++++ Data for this exercise

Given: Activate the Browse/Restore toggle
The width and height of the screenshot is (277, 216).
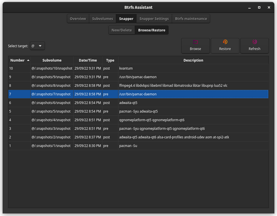Looking at the screenshot, I should click(152, 30).
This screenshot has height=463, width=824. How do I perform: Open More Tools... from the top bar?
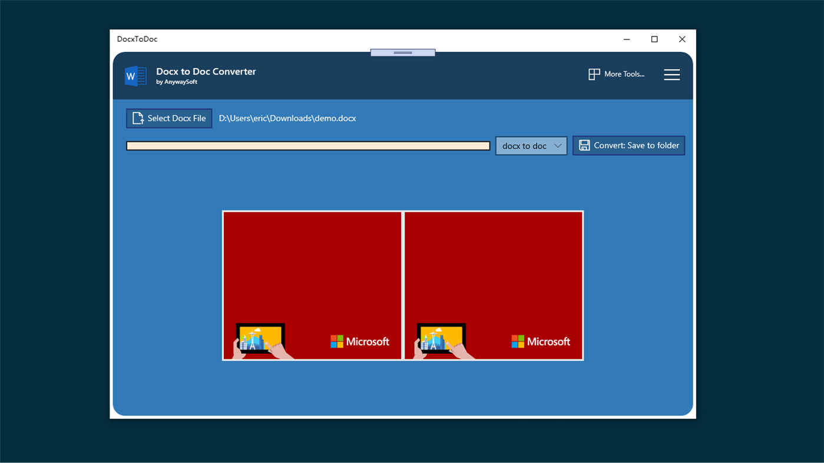coord(624,74)
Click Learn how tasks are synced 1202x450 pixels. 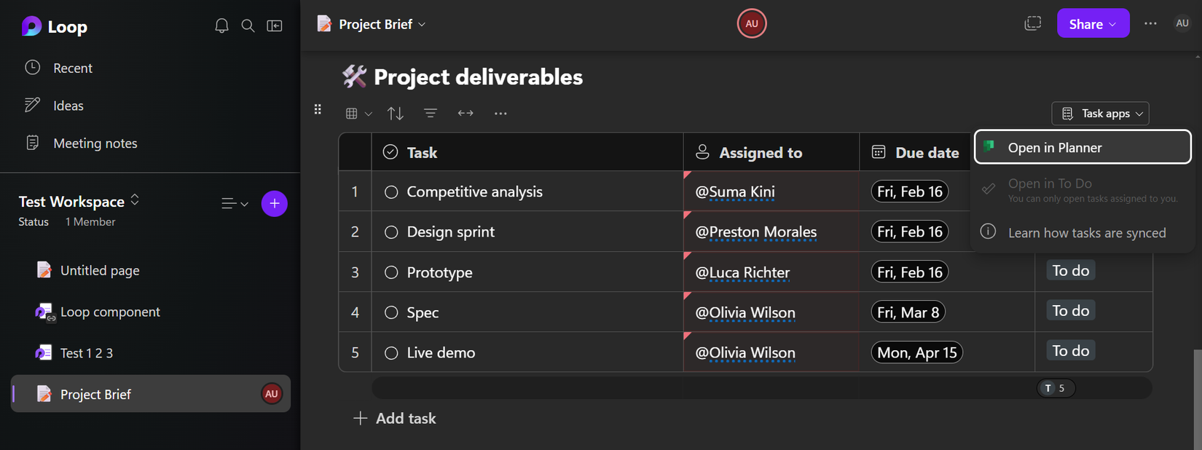pyautogui.click(x=1086, y=233)
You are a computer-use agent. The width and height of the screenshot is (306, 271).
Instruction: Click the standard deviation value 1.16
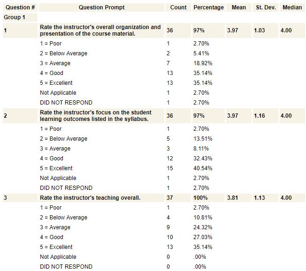[x=260, y=116]
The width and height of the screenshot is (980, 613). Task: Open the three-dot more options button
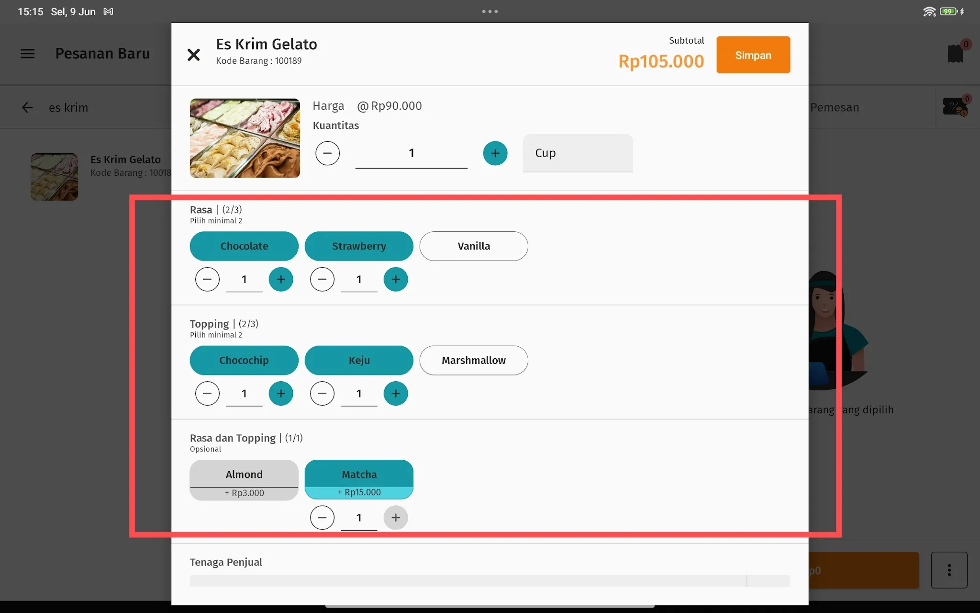tap(949, 570)
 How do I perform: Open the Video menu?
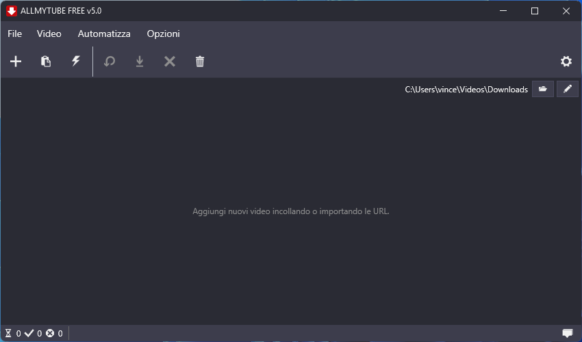[49, 34]
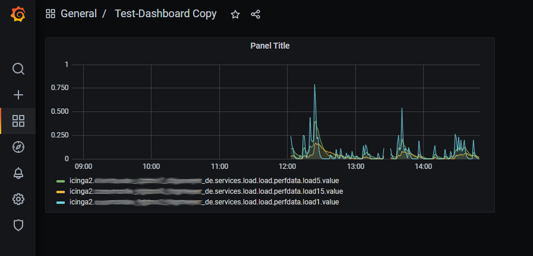Click the General folder breadcrumb

[x=78, y=14]
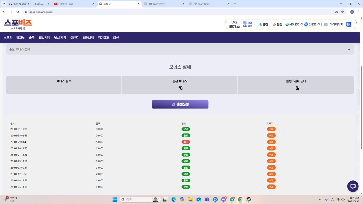
Task: Click the logout door icon
Action: (x=349, y=24)
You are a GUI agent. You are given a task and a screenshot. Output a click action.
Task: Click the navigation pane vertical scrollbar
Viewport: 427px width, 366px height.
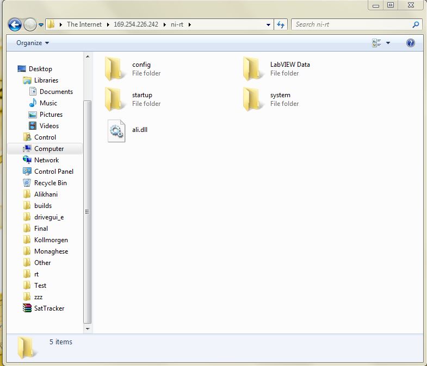click(88, 212)
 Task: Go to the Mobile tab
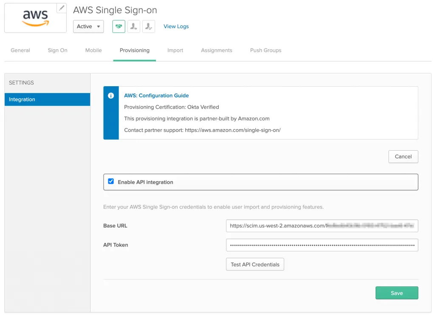[93, 50]
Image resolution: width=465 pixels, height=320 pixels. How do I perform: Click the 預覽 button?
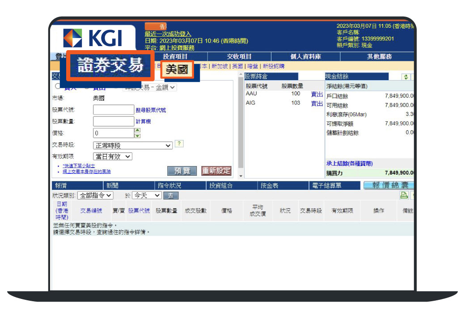click(182, 171)
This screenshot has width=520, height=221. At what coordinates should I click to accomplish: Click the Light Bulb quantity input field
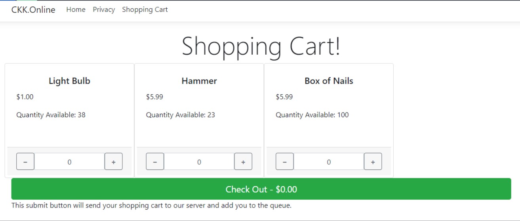[x=69, y=162]
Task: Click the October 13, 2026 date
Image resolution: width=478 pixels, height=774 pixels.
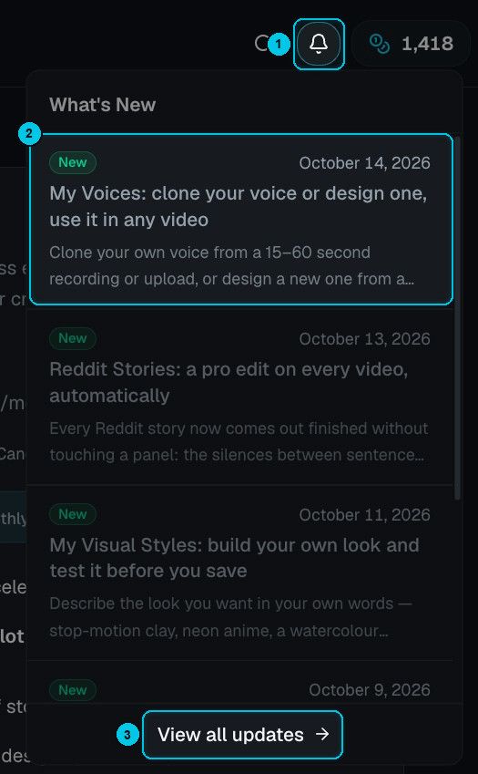Action: click(365, 338)
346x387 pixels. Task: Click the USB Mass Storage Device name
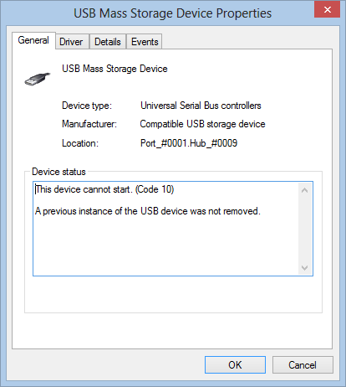pyautogui.click(x=114, y=69)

++++++++

◆ Activity
When copying from the data above, print only the lines from the line containing "Instruction: Click the" to the line containing "Task: Click the navigation", exactly, and leave the pictures out.

◆ Written solution
Instruction: Click the standard deviation value 1.16
[x=260, y=116]
The width and height of the screenshot is (980, 613). Task: Open the three-dot more options button
tap(949, 570)
 How do I perform: Open the Video menu?
[49, 34]
Click the General folder breadcrumb

[x=78, y=14]
Task: Click the logout door icon
Action: (x=349, y=24)
You are a GUI agent. You are given a task and a screenshot. Output a click action.
Task: Click the navigation pane vertical scrollbar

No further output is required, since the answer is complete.